Copy, from the entries below, each line where the word "black" can be found.

───── Source material ─────

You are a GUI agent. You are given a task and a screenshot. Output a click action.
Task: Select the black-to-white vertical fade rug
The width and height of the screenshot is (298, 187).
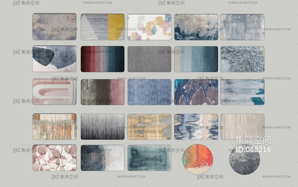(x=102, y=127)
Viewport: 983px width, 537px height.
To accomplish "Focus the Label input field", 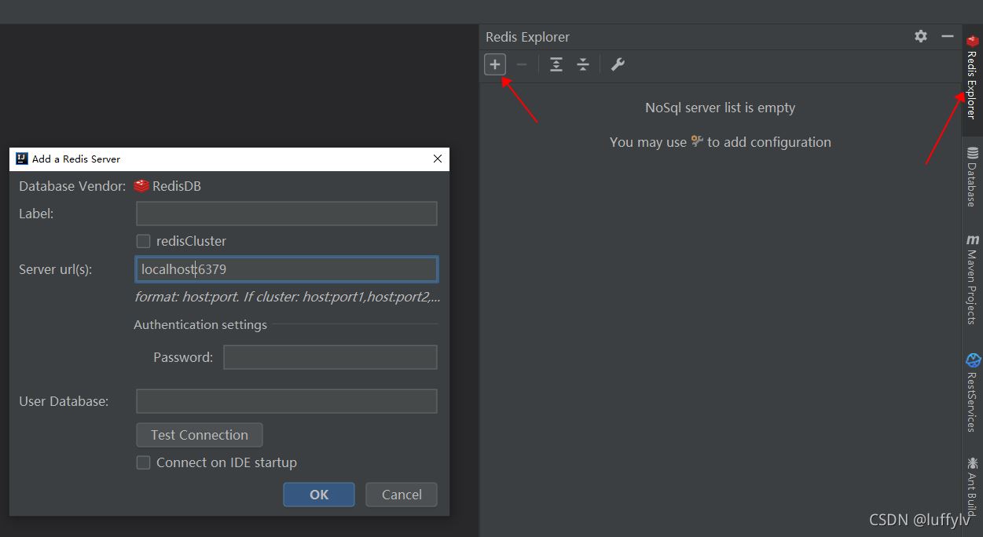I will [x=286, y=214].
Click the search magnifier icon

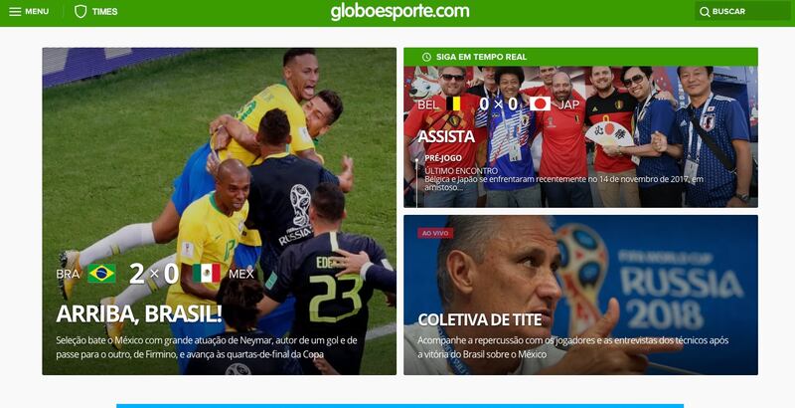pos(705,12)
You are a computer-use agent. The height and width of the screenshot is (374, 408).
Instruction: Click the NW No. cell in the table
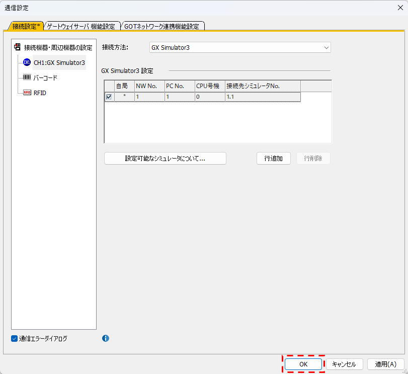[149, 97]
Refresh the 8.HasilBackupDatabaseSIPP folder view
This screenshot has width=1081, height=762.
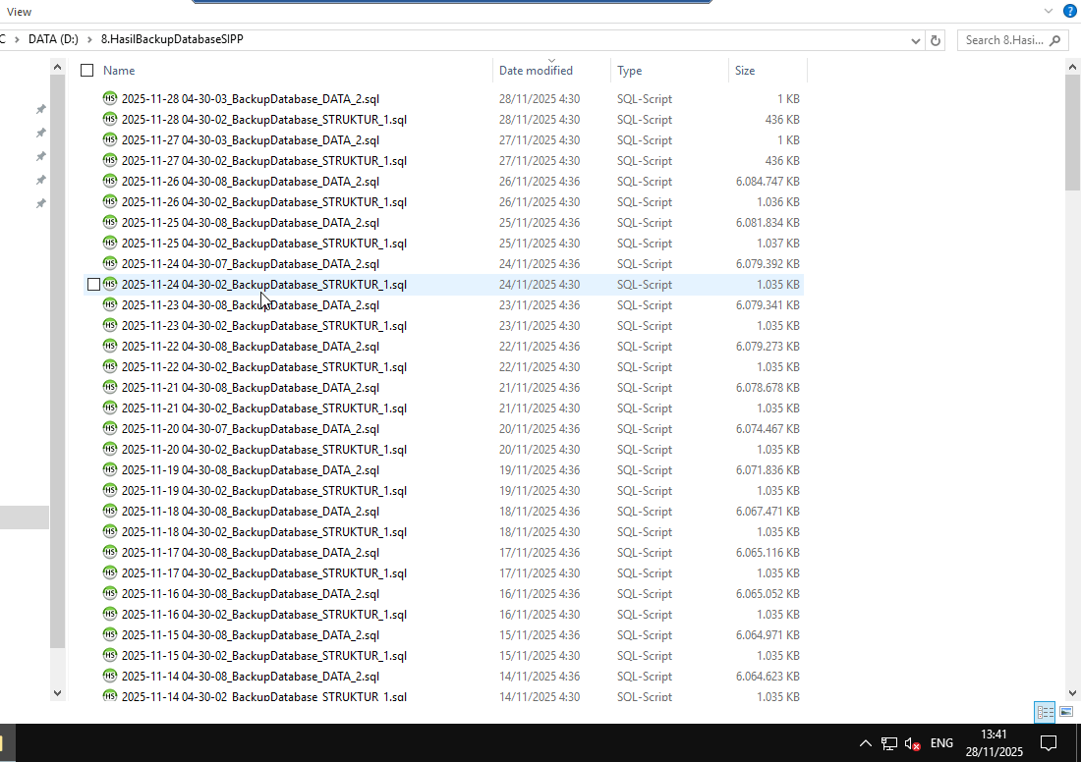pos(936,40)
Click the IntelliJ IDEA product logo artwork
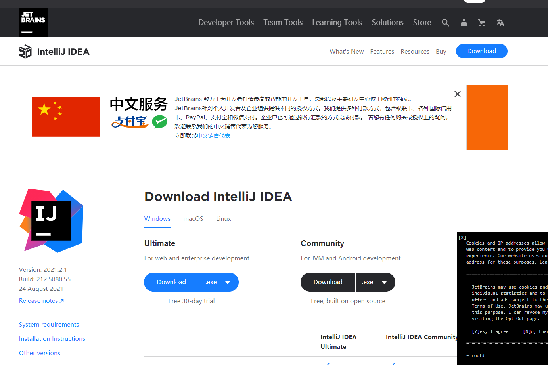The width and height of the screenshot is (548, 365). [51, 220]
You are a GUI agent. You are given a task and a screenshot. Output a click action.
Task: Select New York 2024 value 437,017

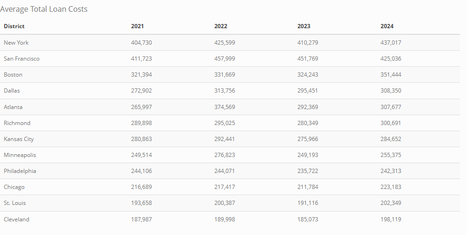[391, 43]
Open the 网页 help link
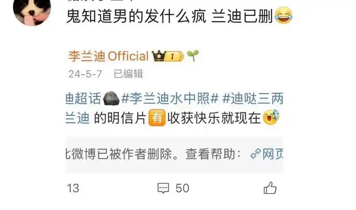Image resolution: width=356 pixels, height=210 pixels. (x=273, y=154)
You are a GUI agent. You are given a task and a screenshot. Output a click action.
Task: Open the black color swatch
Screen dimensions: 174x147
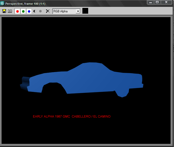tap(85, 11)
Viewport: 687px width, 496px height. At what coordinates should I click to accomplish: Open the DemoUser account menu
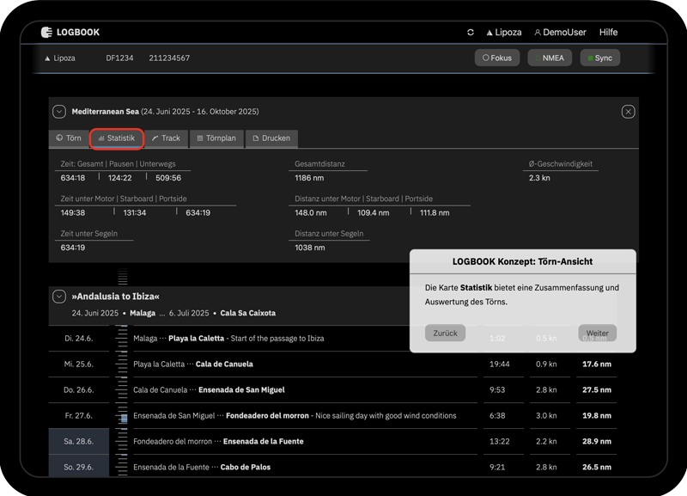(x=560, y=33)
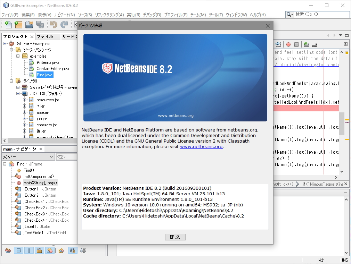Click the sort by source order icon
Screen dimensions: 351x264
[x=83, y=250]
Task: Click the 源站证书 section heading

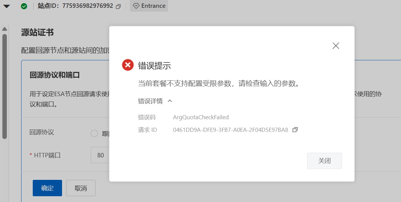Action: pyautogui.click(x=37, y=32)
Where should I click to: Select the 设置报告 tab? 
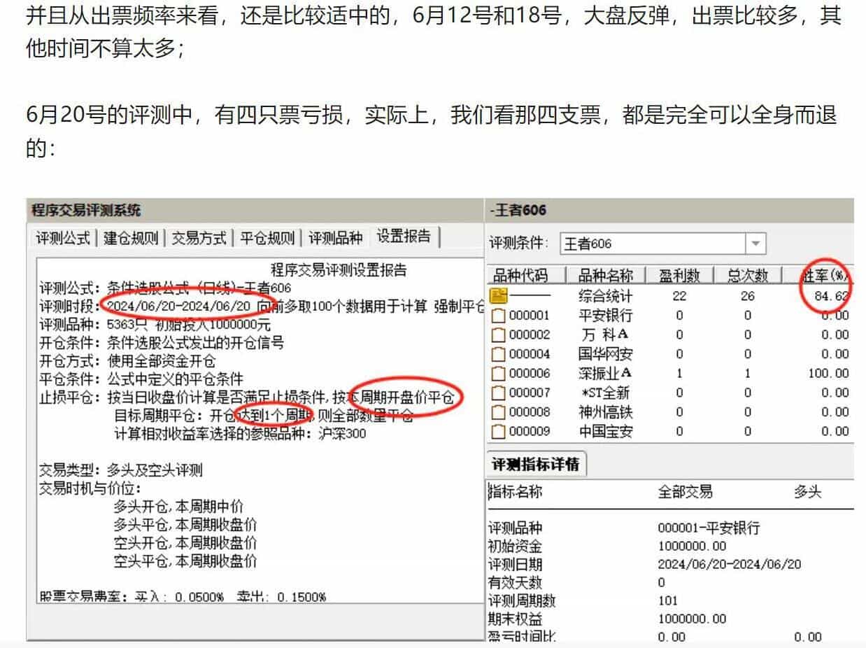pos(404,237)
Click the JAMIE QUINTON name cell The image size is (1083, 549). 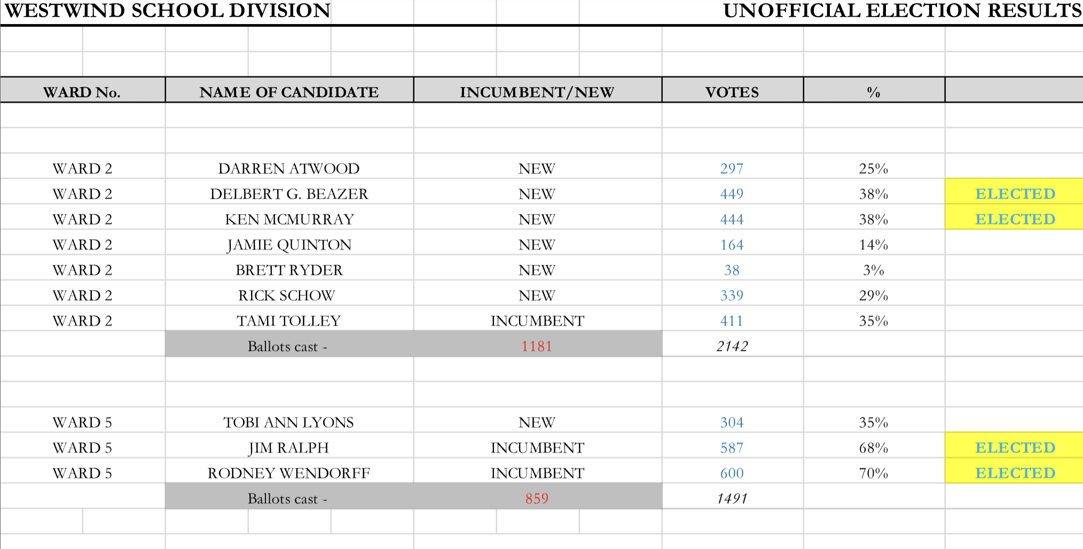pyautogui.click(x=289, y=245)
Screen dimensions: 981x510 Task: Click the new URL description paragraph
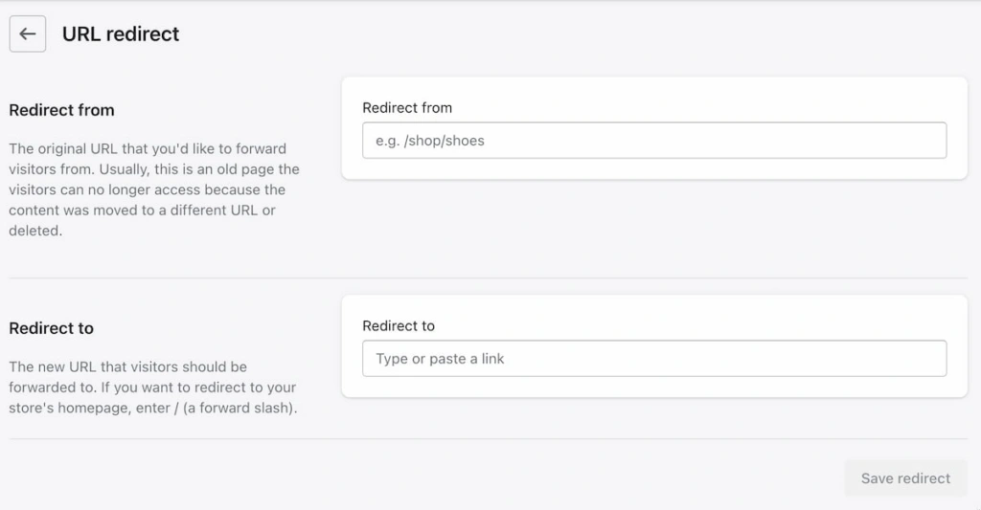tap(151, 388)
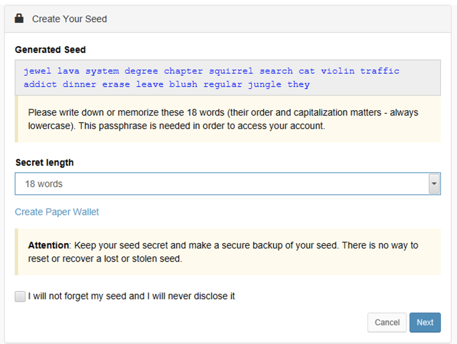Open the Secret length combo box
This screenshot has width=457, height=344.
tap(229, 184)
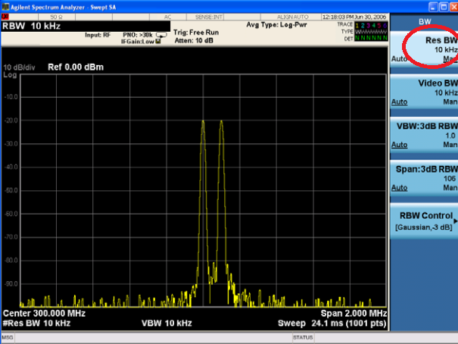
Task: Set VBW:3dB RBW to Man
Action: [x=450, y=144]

─────

> _Answer for this exercise_
Task: Select the black-to-white vertical fade rug
Task: Open the black color swatch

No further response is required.